The Bay-and-Gable homes of Toronto are unique within the world of Victorian architecture, in part due to taxation laws of the time that assessed annual taxes based on the width of a lot’s frontage. Canadian pragmatism resulted in narrow lots, often between 15-20 feet in width and houses built upwards into usually three stories. Three story homes with ten foot or higher ceilings in the public rooms resulted in eccentric narrow and tall homes in both semi and row figurations.

According to McHugh (1989), early examples, beginning in 1875, have more Italianate features including round headed windows, angled bays, and steep gables. Those dating from the late 1880s have more of a Queen Anne influence with rectangular bays, straight window lintels and less steeply pitched gables.
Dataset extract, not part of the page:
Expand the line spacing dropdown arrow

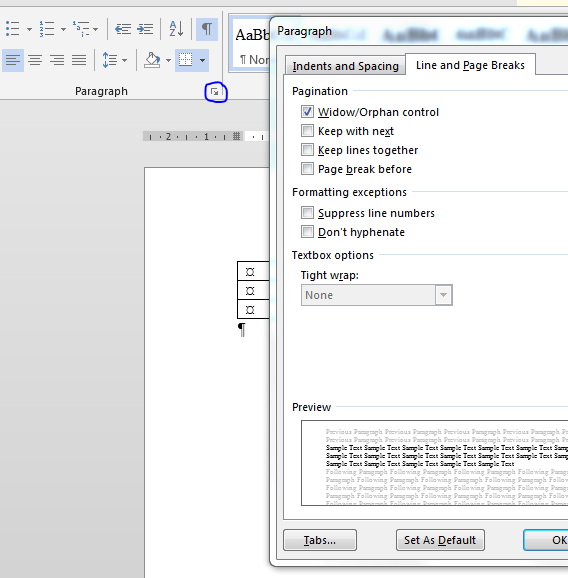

Tons of variation exists and while most Bay-and-Gable homes abide by a typical floor plan, the dimensions of rooms and hallways can vary widely. Typical features include stained glass, tall 10-11 foot ceilings, ornate plaster work, detailed barge boards and ginger-breading, steeply pitched roofs, tall windows with low sills, and detailed millwork common in other Victorian revival styles. The style of exterior masonry, millwork, stained-glass and plaster work also varies tremendously producing few if any Bay-and-Gables that are the same.

McHugh, Patricia. (1989). Toronto Architecture: A City Guide. Toronto: McClelland & Stewart Inc.